Introduction to PN-Junction Diodes
A diode is a device that only allows current to flow in one direction. For this reason, an ideal diode has a current voltage plot that looks like this.
Note that by Ohm’s law, the inverse of this plots slope is the diodes resistance. So a diode has infinite resistance if the voltage applied to it is negative but has zero resistance if the voltage applied to it is positive.
It is possible to construct a nearly-ideal diode by binding a piece of N-type semiconductor to a piece of P-type semiconductor together. Because of the nature of the P-type and N-type semiconductors, the junction between the two semiconductors creates a zone depleted of charge carriers. We will cover the physical details of what is going on here in class but the practical result of this depletion zone is that charge can only move in one direction through the PN-junction. Below is a schamatic symbol for a PN-junction diode.

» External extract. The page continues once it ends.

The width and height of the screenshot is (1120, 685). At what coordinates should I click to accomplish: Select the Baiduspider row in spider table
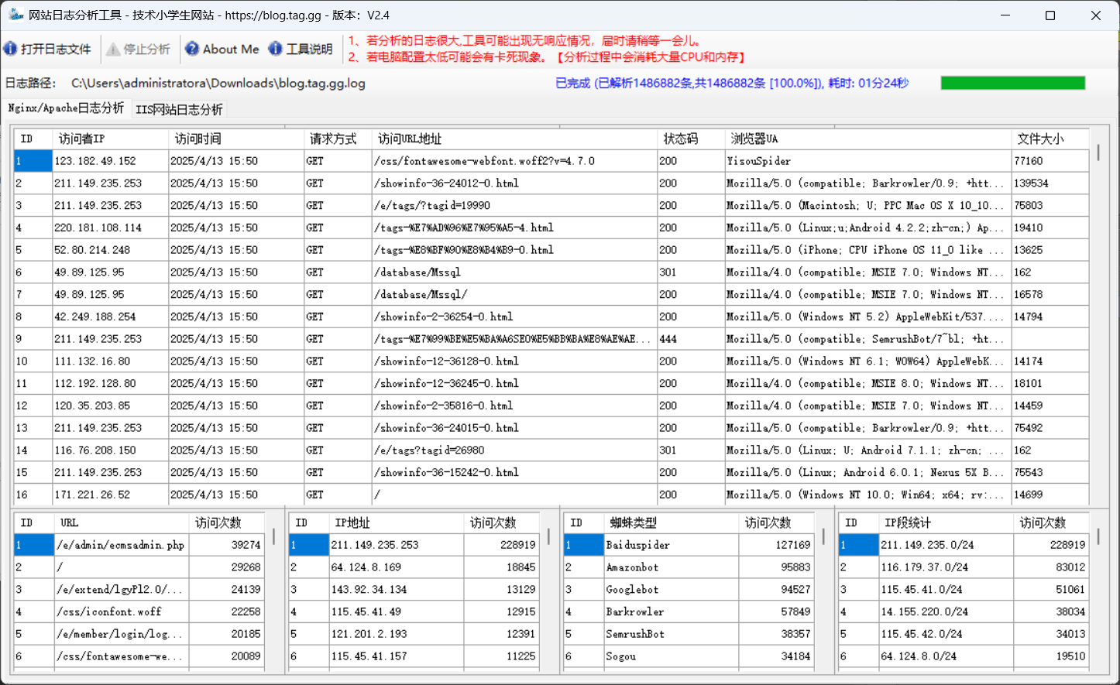click(637, 545)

In order for current to flow through the diode, the voltage supplied to the P-type side of the diode (the anode) must be higher then the voltage supplied to the N-type side (the cathode). Current flows through the diode in the direction of the arrow. The cathode of a diode is always labeled with a strip or negative sign.

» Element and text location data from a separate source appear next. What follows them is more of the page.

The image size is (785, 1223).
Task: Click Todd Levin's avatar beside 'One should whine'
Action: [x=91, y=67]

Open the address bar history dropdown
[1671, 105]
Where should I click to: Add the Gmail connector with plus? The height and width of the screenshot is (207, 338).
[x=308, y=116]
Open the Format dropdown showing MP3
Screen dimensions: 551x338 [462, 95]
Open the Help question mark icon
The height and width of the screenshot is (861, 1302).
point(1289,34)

The following is a representative current voltage plot for a real PN-junction diode.
Note that if the voltage is sufficiently negative current will flow through the diode in the reverse direction. This voltage is referred to as the breakdown voltage and is actual sometimes useful. A Zener diode has a reliably known reverse breakdown voltage and can be used to limit the maximum voltage in circuits. On the other hand, notice that a small positive voltage is needed to get current to flow in the forward direction. This forward bias voltage is needed to overcome the PN-junction depletion region and is about 0.5-0.7 V for diodes made from silicon and about 0.3 for diodes made of germanium.
Construct each of the following circuits using small signal silicon diodes (1N4148). For each circuit use the sine wave generator on your digital/analog trainer set to a frequency of 1 kHz as the signal source. Attach your oscilloscope to the location(s) labeled “SCOPE” and draw the signal you see on the scope in your lab notebook. Above each drawing, also show the schematic of the circuit being tested. Sometimes you will draw two signals superposed on top of each other using channels 1 and 2. Make sure the vertical scales are the same before drawing these two-trace outputs. Explain why the signal looks the way it does below each drawing.